When the line containing "Dismiss the Portfolio" is found in the data below, give it again along with every later line, exactly; drop the pictures.

> _Records for this exercise_
= Beginning of Section =

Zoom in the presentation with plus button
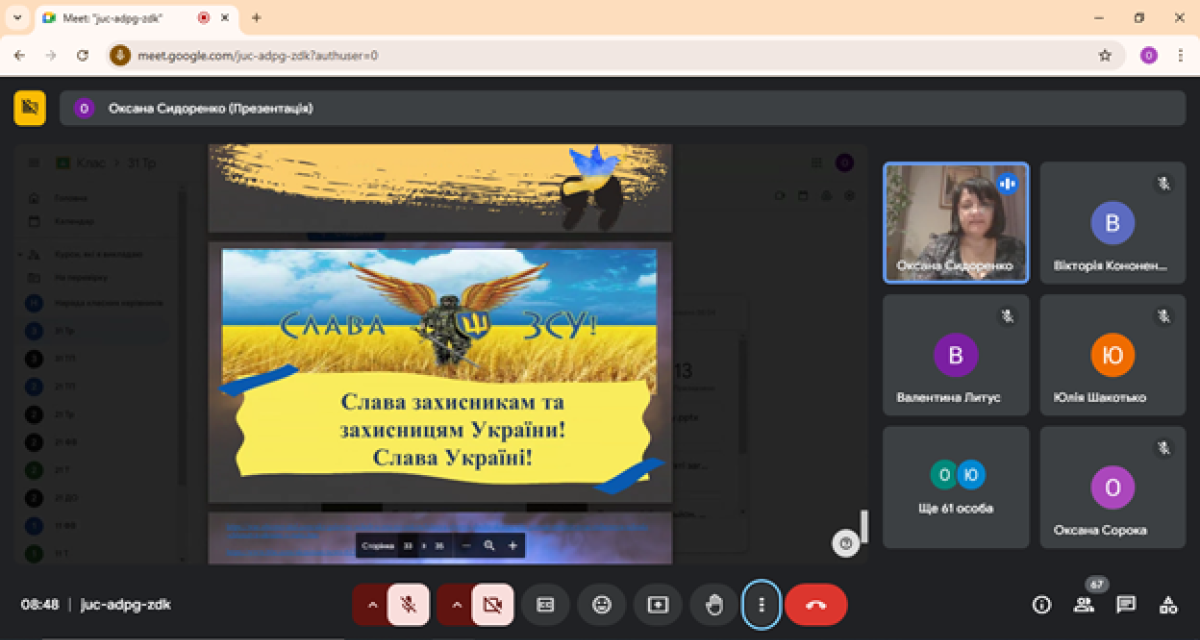Viewport: 1200px width, 640px height. pyautogui.click(x=513, y=545)
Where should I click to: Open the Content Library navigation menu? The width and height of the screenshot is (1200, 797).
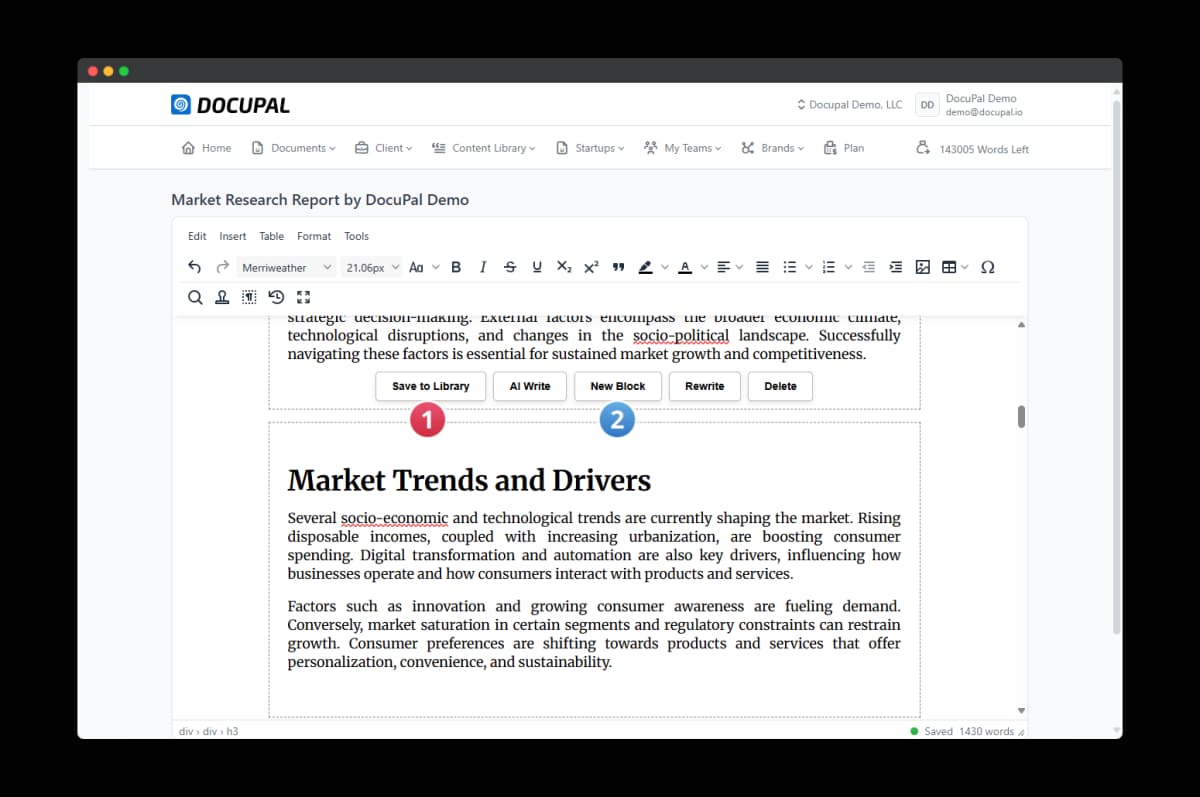pyautogui.click(x=483, y=148)
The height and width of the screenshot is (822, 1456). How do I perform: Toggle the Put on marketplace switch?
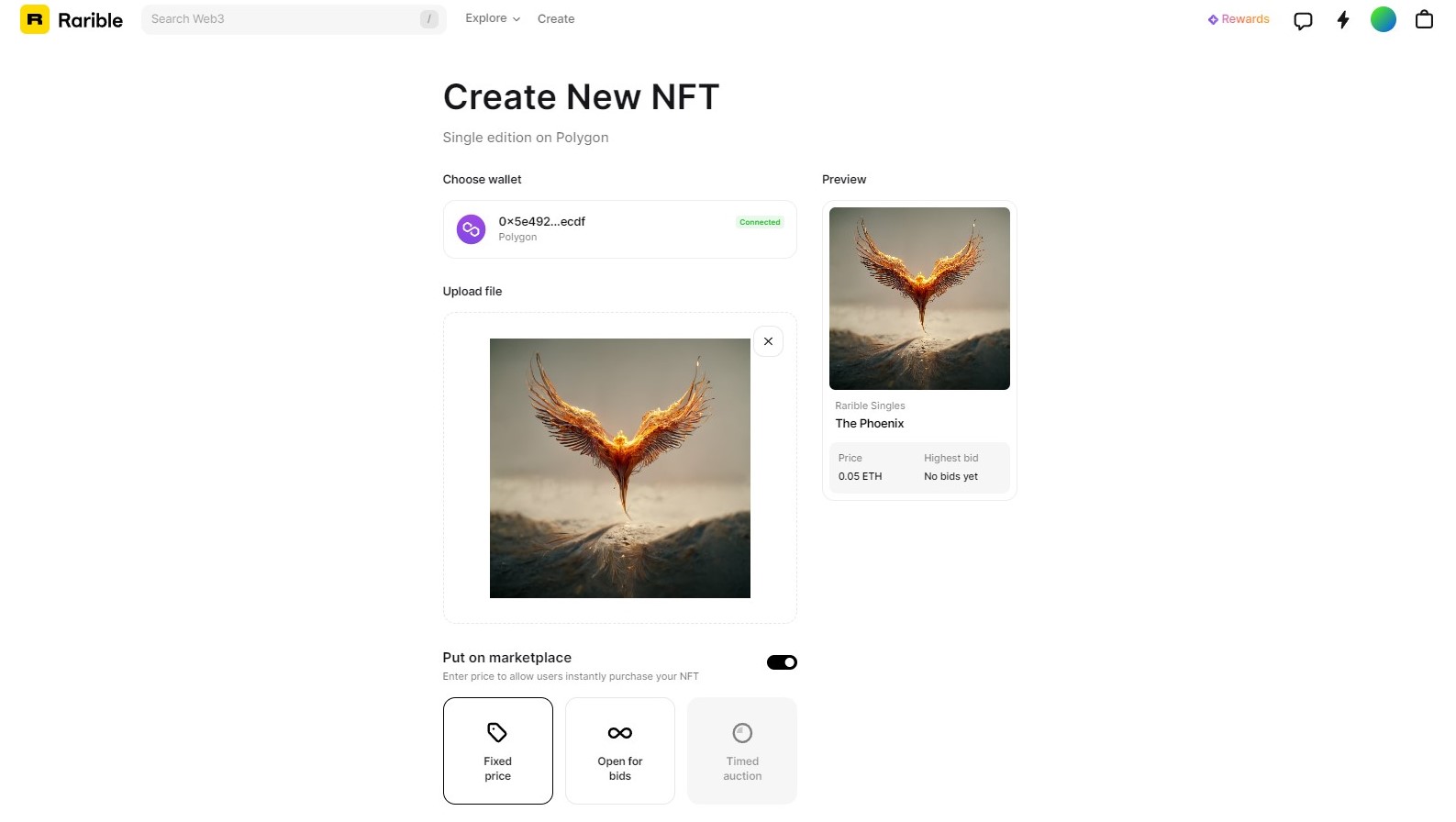[x=782, y=662]
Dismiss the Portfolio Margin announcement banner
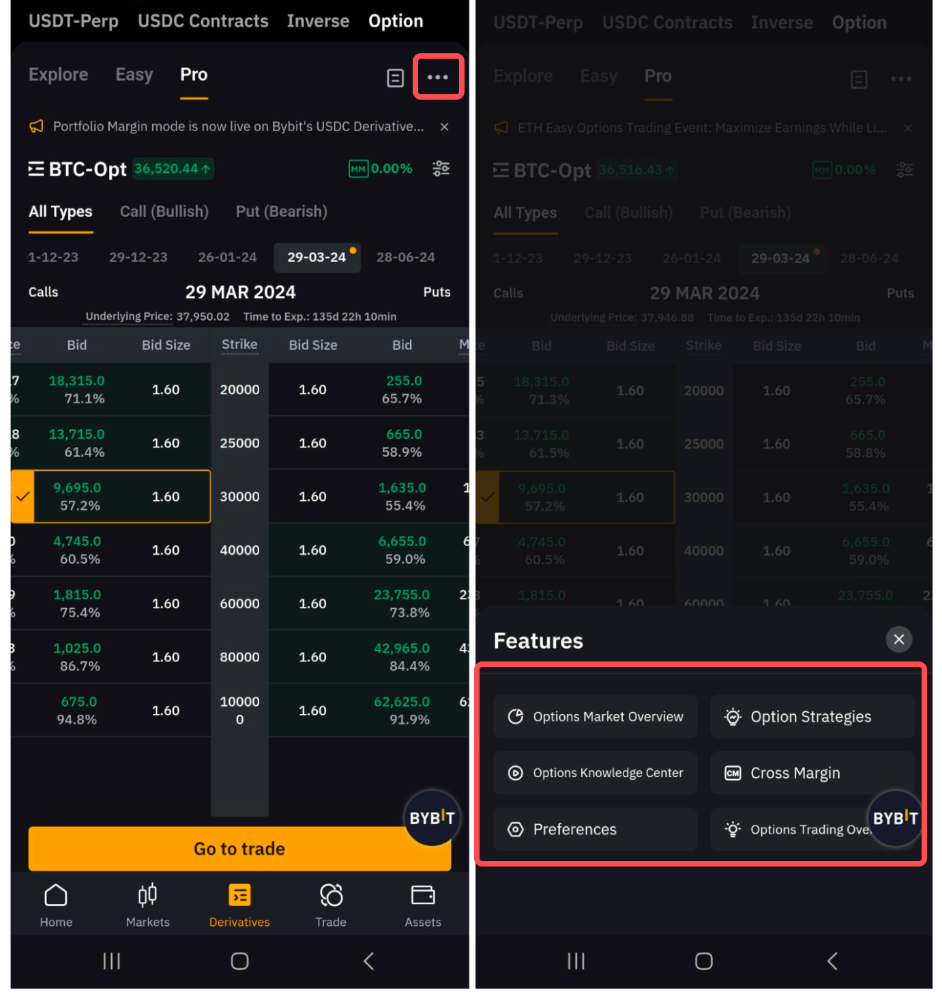This screenshot has width=942, height=994. pyautogui.click(x=445, y=127)

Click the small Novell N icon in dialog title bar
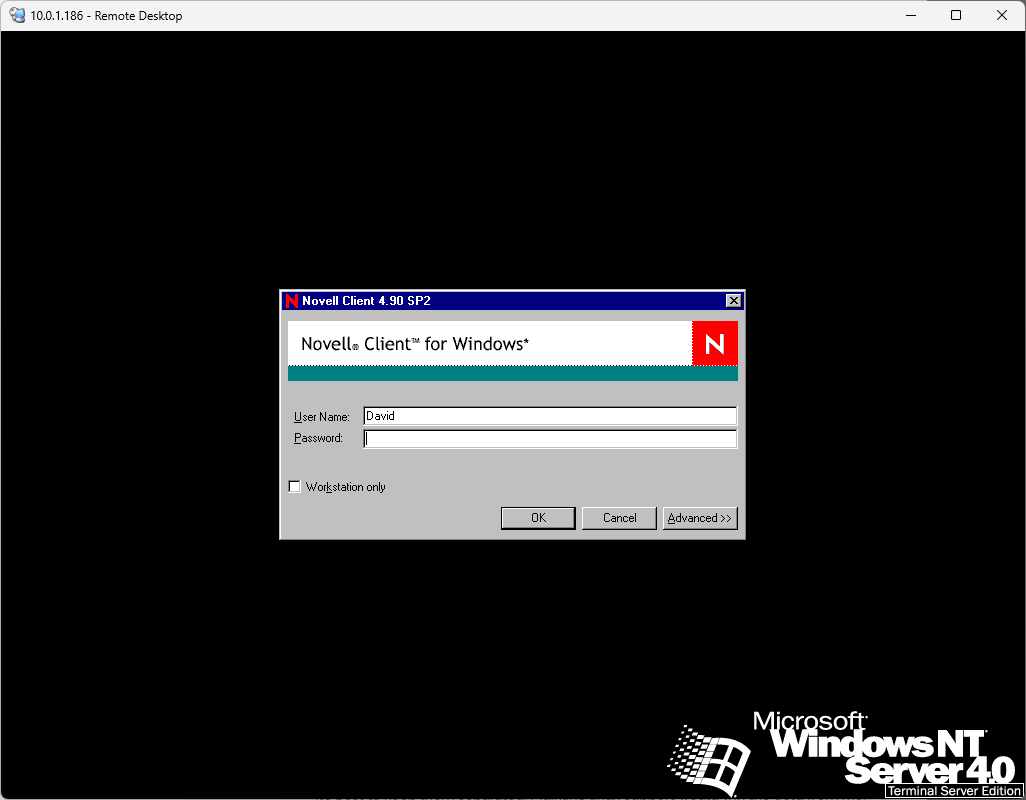tap(291, 301)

= End of Section =

> _Finished exercise_
Dismiss the Portfolio Margin announcement banner
This screenshot has width=942, height=994. pyautogui.click(x=445, y=127)

Click the small Novell N icon in dialog title bar
tap(291, 301)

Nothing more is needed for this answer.